# What you have to do:
From the data below, set down exactly the lines between the one holding "Image resolution: width=1456, height=2573." and the one holding "Impressum (477, 2405)", inclusive, and no others.
START Data records
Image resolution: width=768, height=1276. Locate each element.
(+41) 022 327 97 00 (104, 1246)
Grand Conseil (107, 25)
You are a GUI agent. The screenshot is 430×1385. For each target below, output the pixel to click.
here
END Data records
START Data records
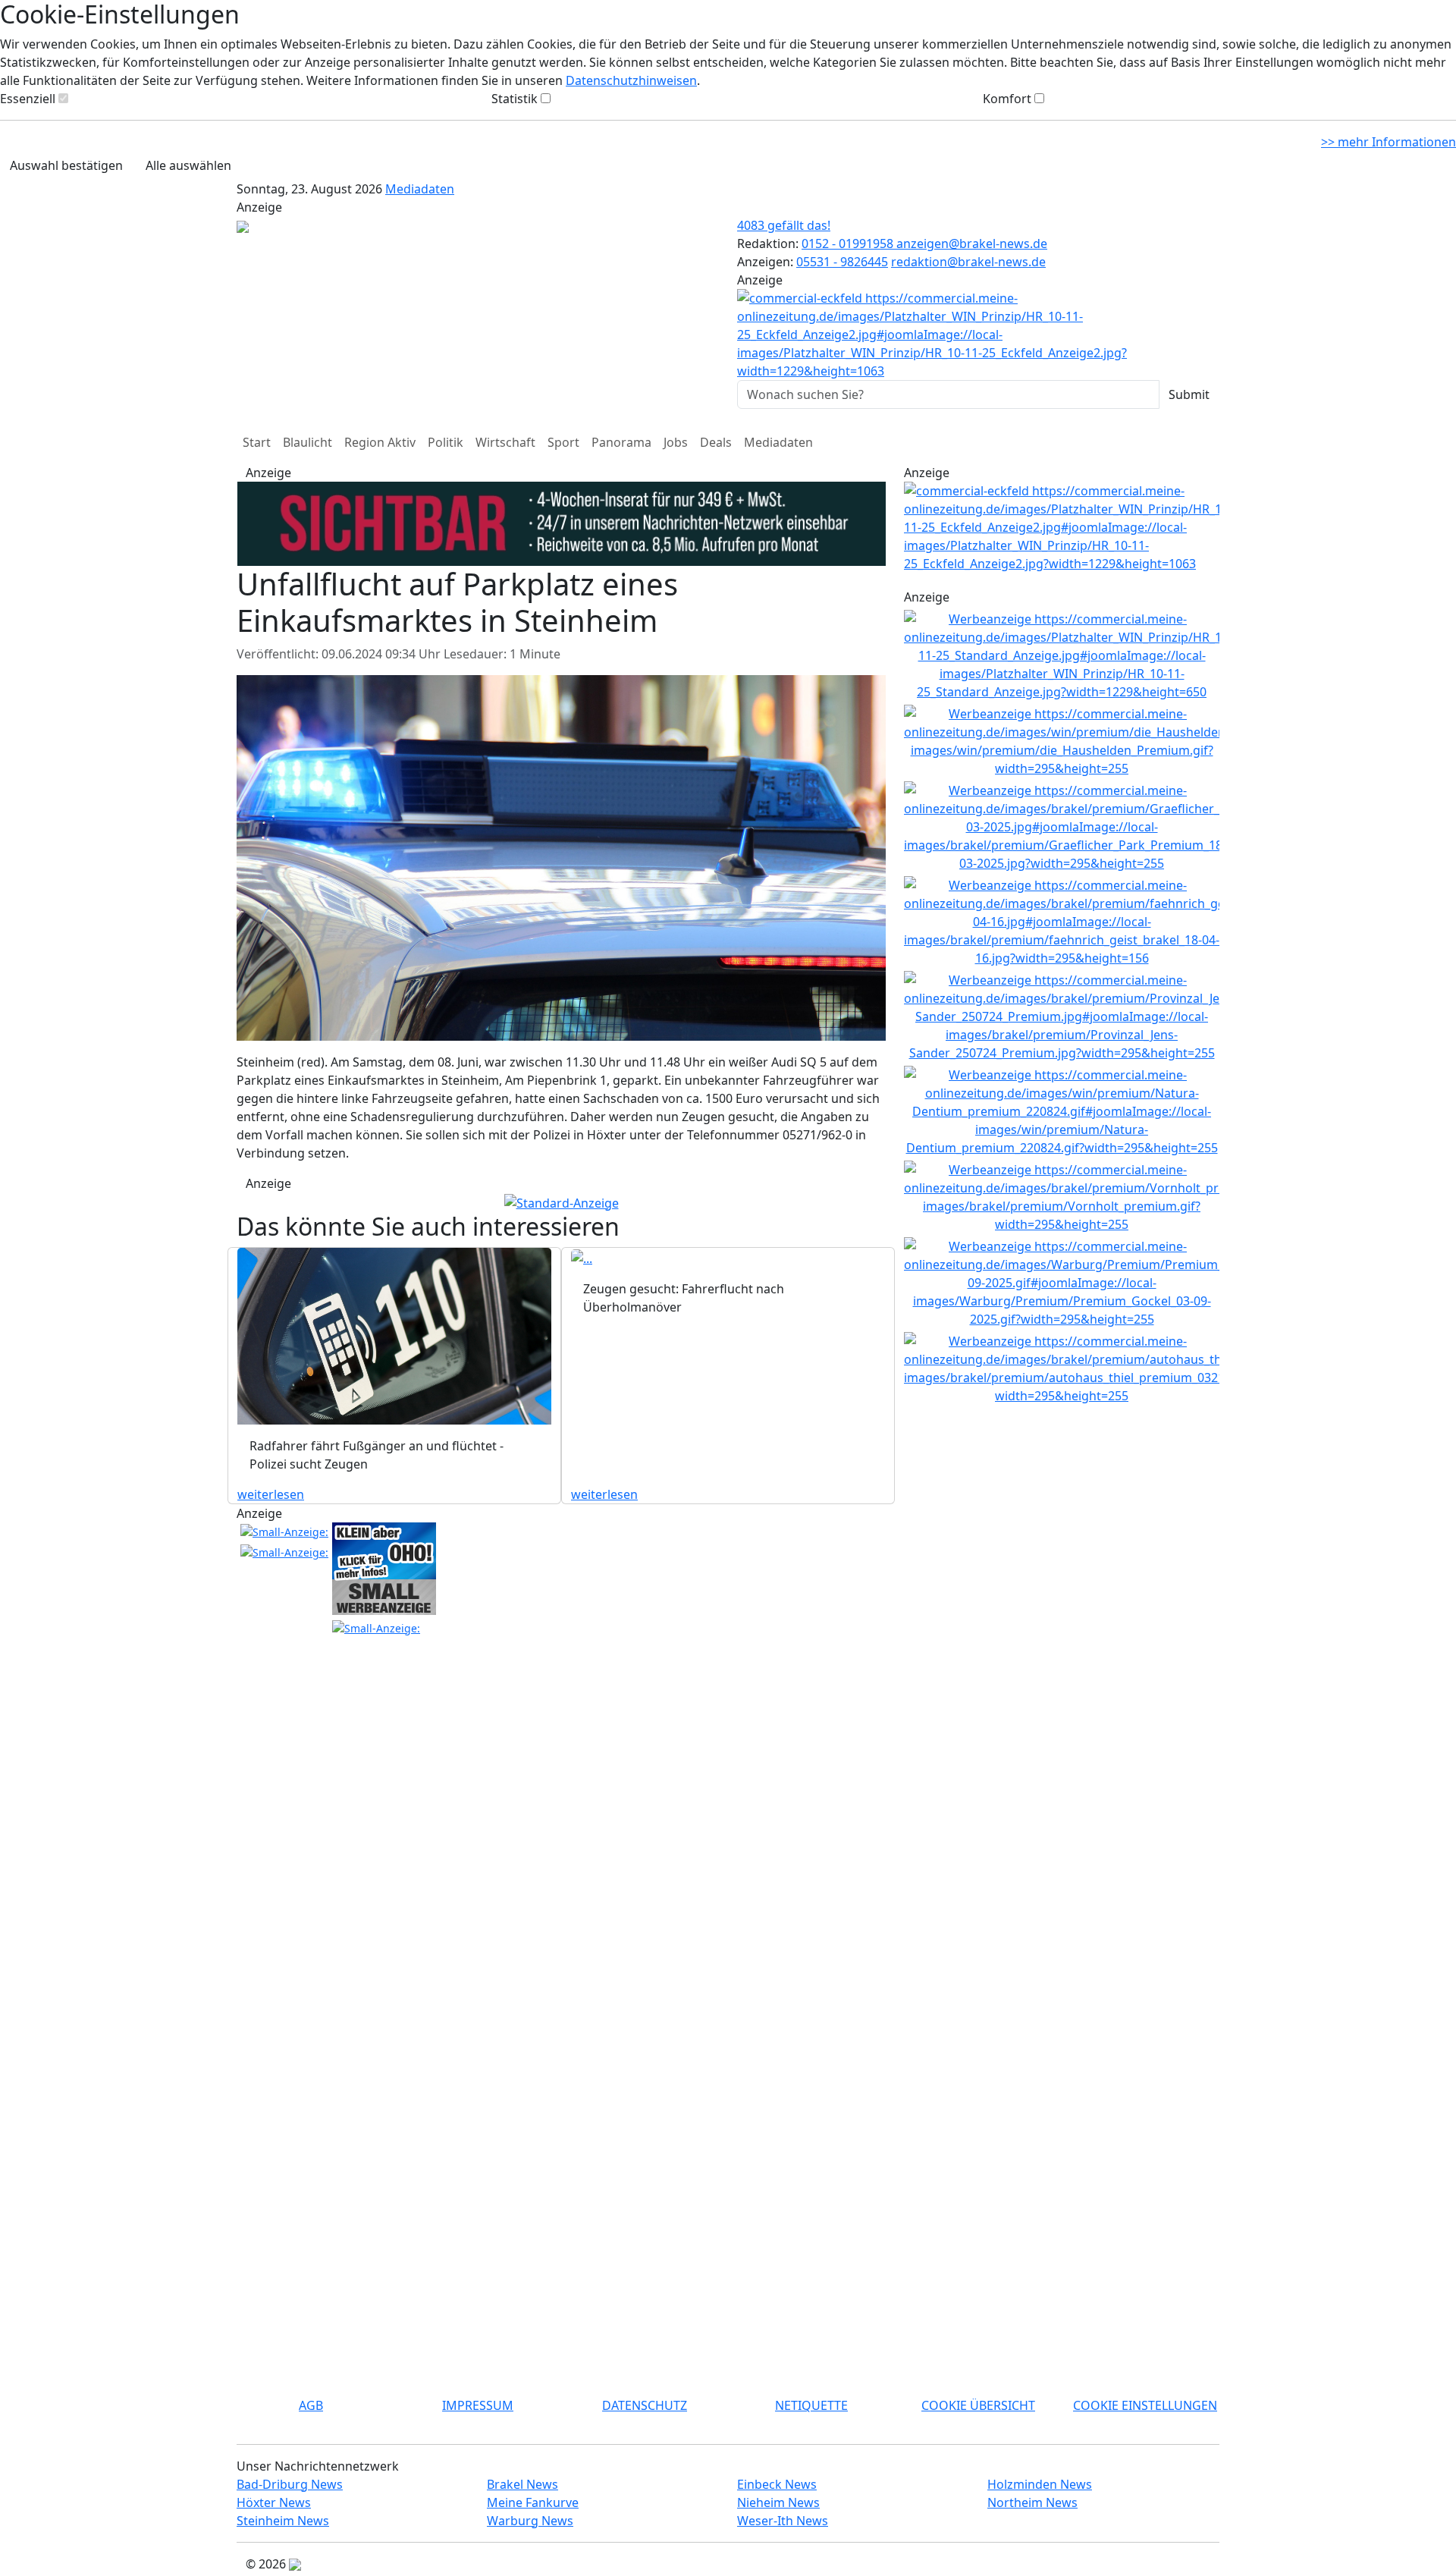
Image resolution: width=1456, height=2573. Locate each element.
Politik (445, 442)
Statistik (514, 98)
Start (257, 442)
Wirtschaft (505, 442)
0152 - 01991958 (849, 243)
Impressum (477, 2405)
END Data records
# Output of the task:
Image resolution: width=1456, height=2573. Locate each element.
Politik (445, 442)
Statistik (514, 98)
Start (257, 442)
Wirtschaft (505, 442)
0152 - 01991958 (849, 243)
Impressum (477, 2405)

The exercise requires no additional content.